====== PROVIDED DATA
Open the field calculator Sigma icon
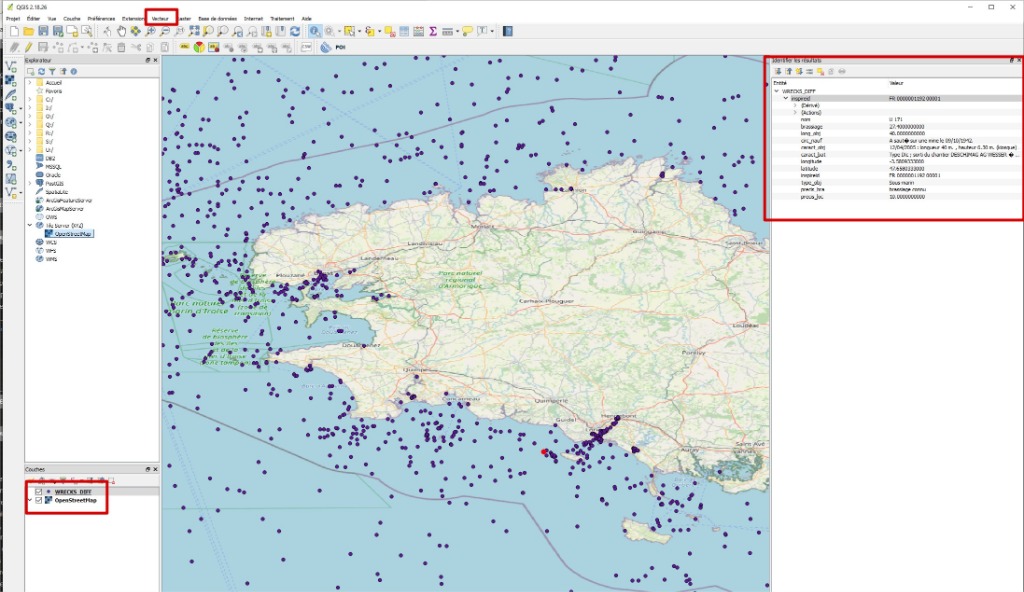 432,32
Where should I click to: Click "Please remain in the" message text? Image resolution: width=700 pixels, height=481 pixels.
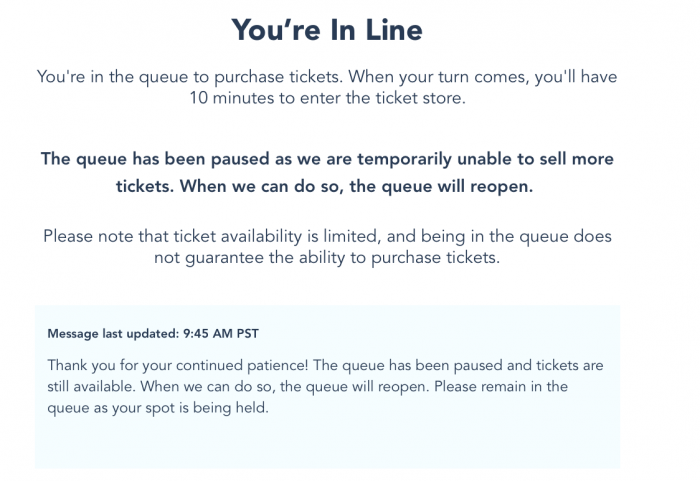tap(501, 386)
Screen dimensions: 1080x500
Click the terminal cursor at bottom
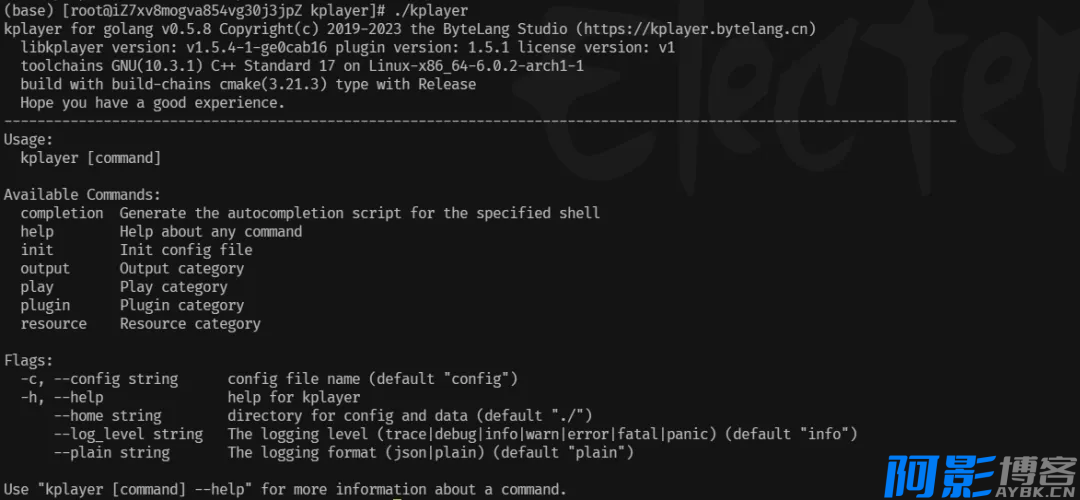[397, 498]

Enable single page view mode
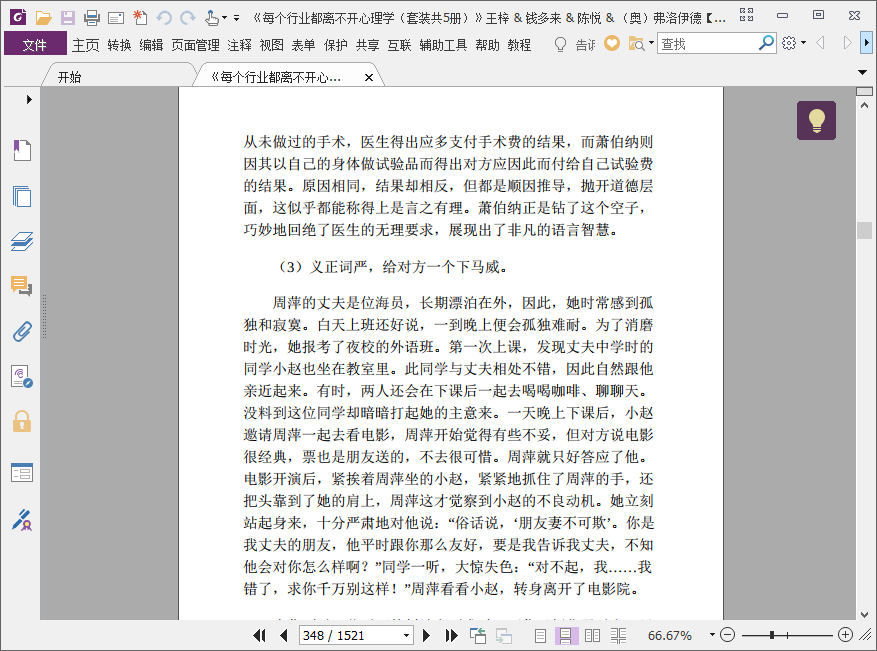pyautogui.click(x=540, y=635)
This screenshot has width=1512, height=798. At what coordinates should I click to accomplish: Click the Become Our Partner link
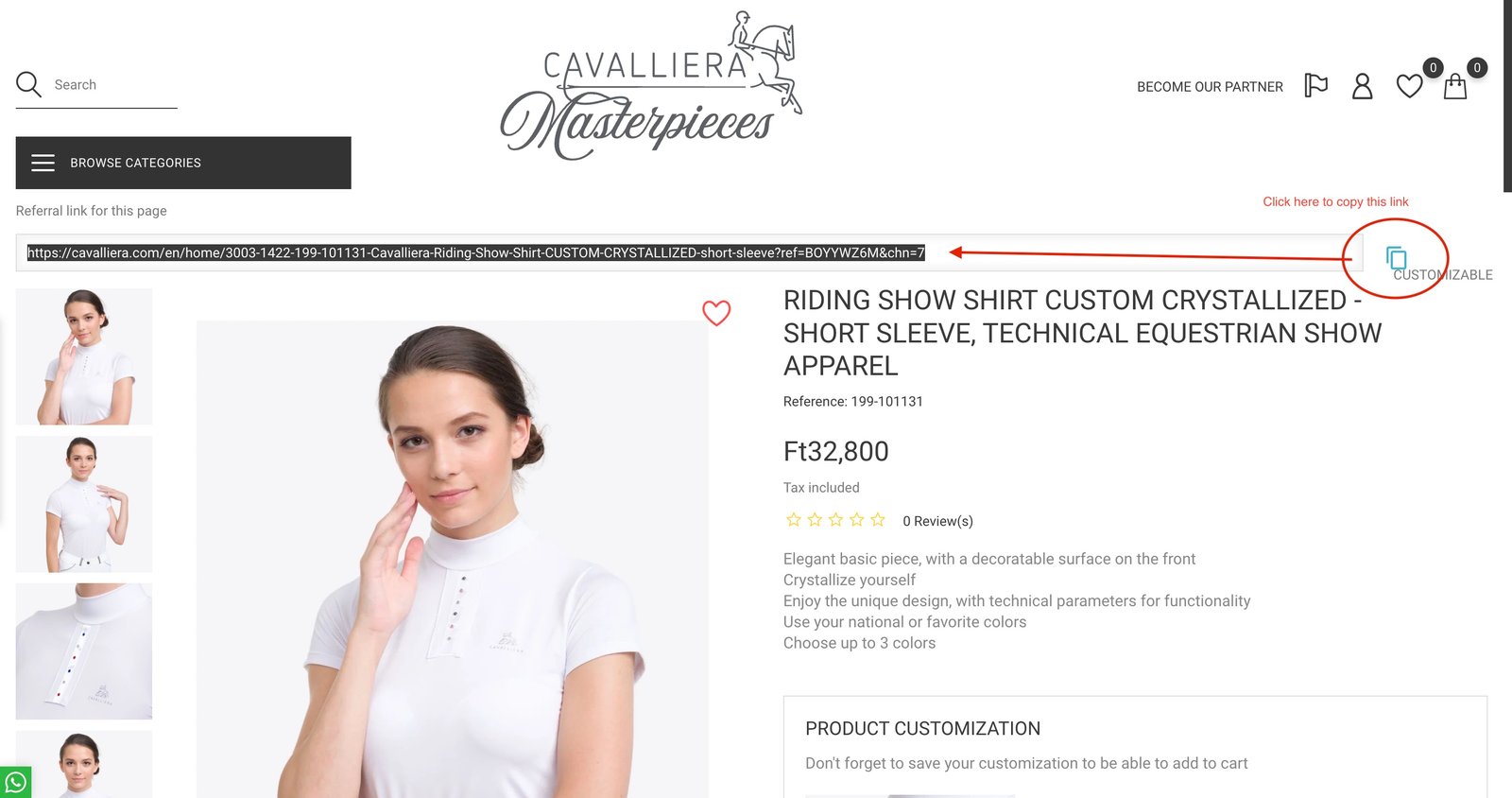pos(1210,87)
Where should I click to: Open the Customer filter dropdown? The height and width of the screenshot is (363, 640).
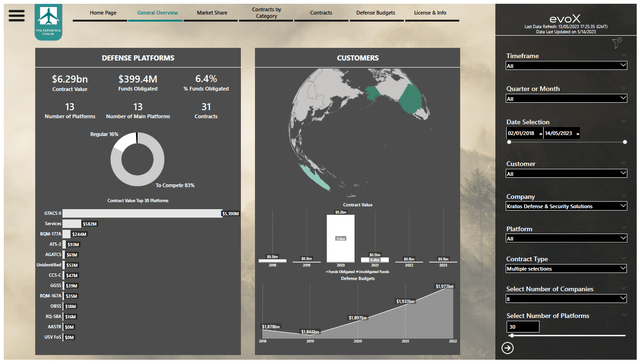click(x=566, y=174)
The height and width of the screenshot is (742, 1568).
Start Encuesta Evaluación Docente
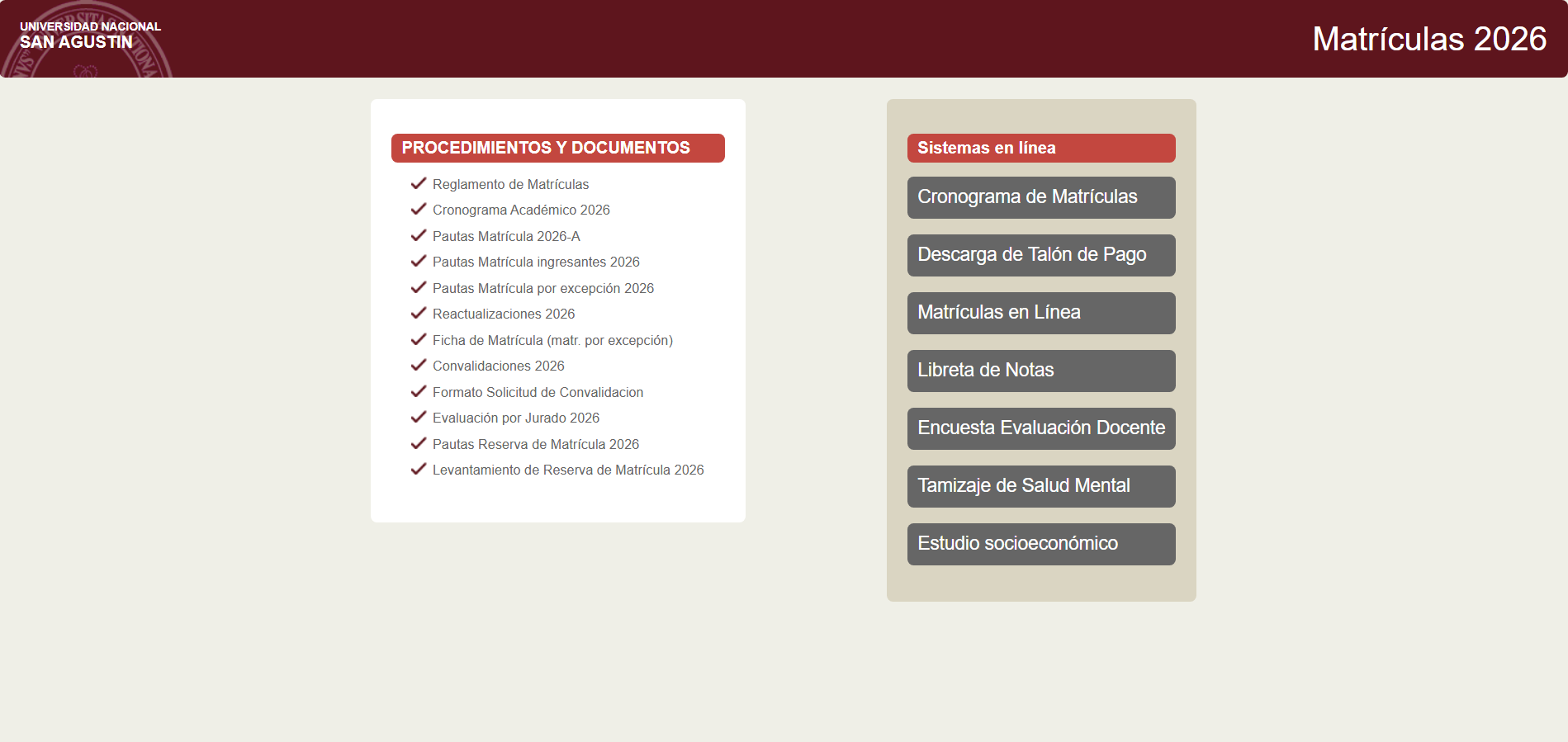1040,428
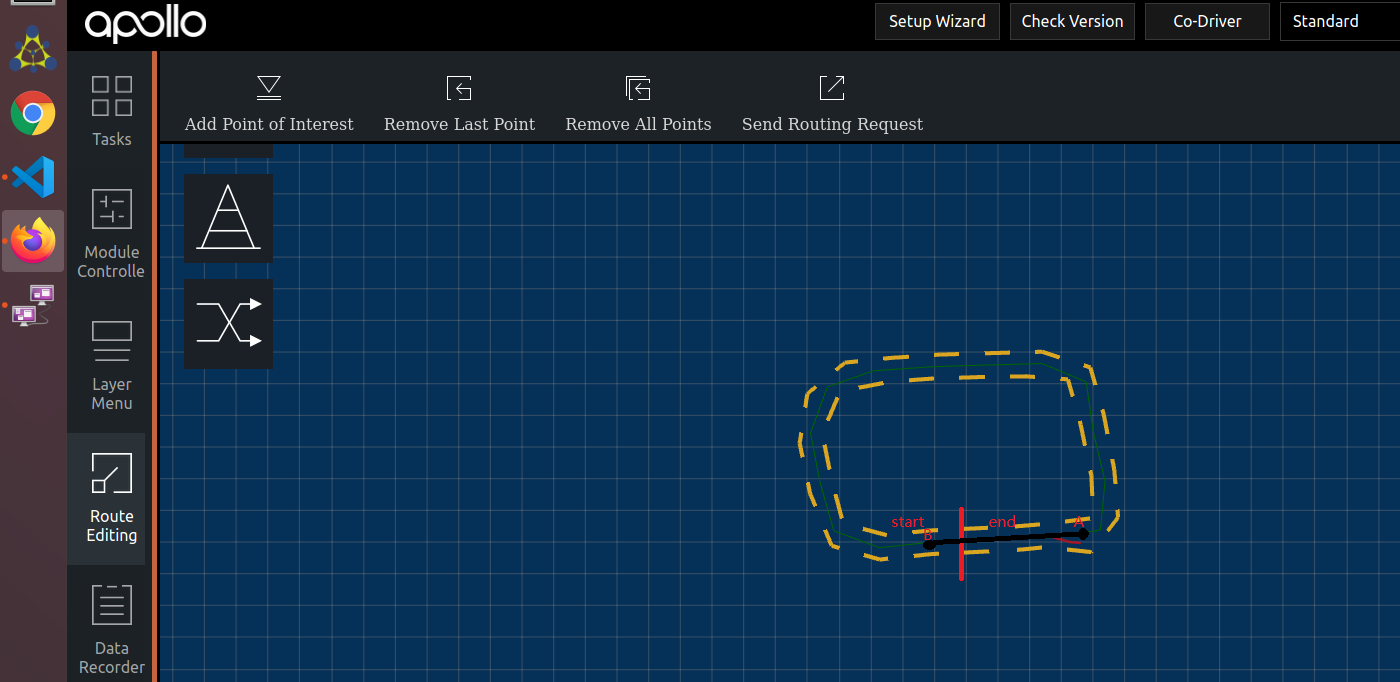The width and height of the screenshot is (1400, 682).
Task: Click the Apollo logo in the header
Action: (x=144, y=24)
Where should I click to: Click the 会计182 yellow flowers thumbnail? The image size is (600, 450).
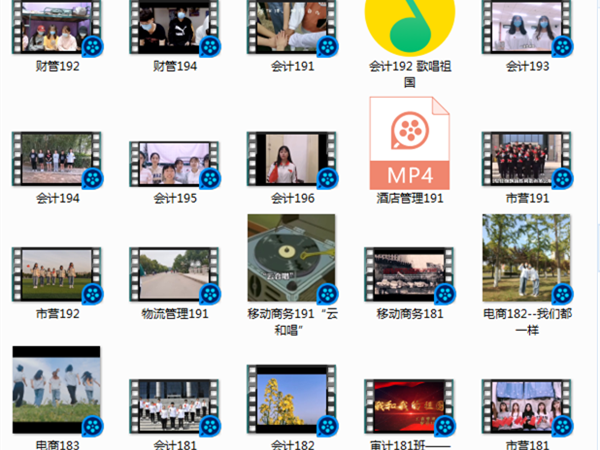point(291,403)
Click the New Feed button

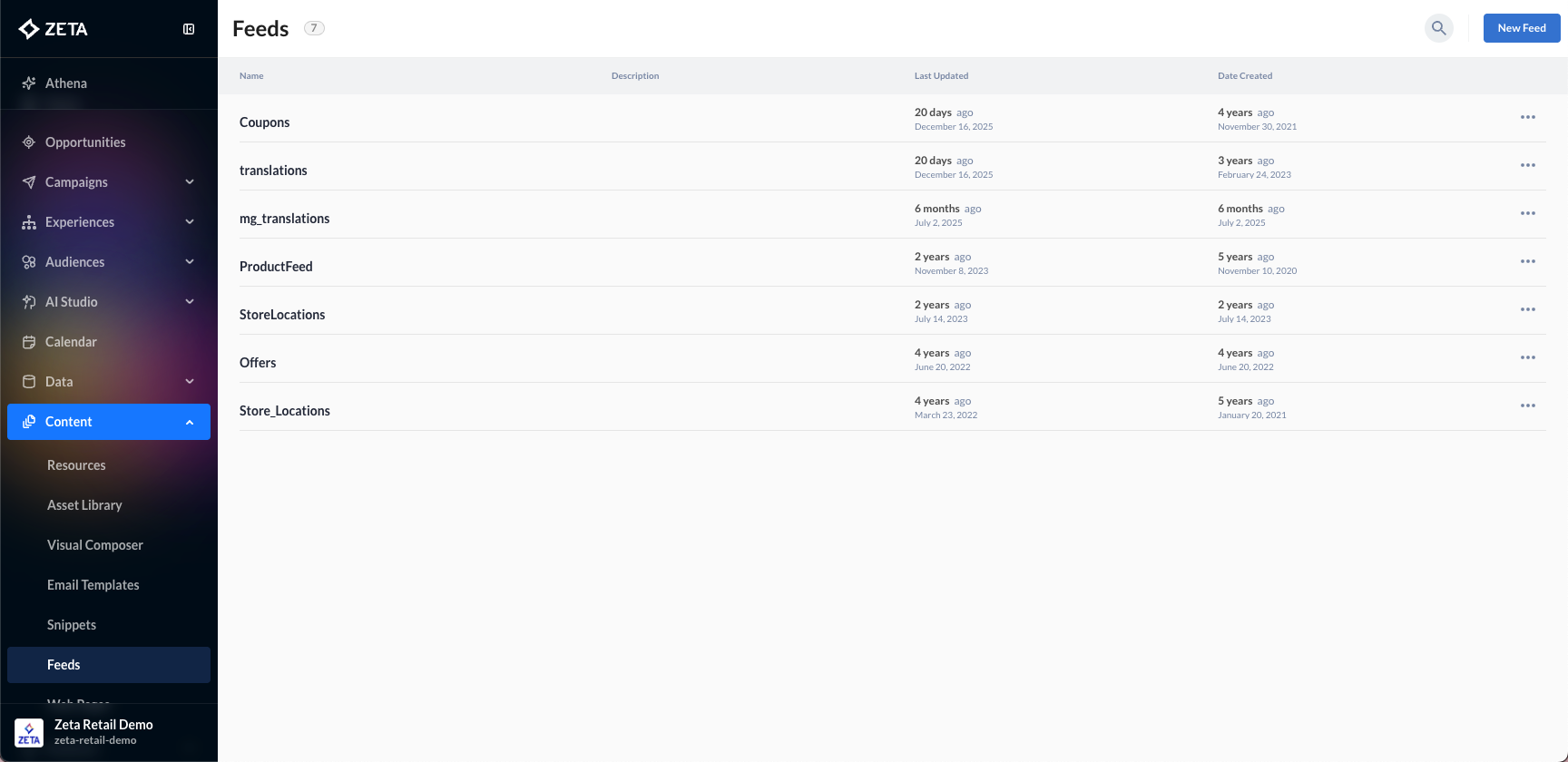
============
▶ [YOUR INSTRUCTIONS]:
Starting at the line that contains "Where should I click to: Click the", restate each line verbatim through the final line of the listing, skipping all pictures.

▶ [REPLY]:
Where should I click to: Click the 会计182 yellow flowers thumbnail? The image size is (600, 450).
point(291,403)
Click the New Feed button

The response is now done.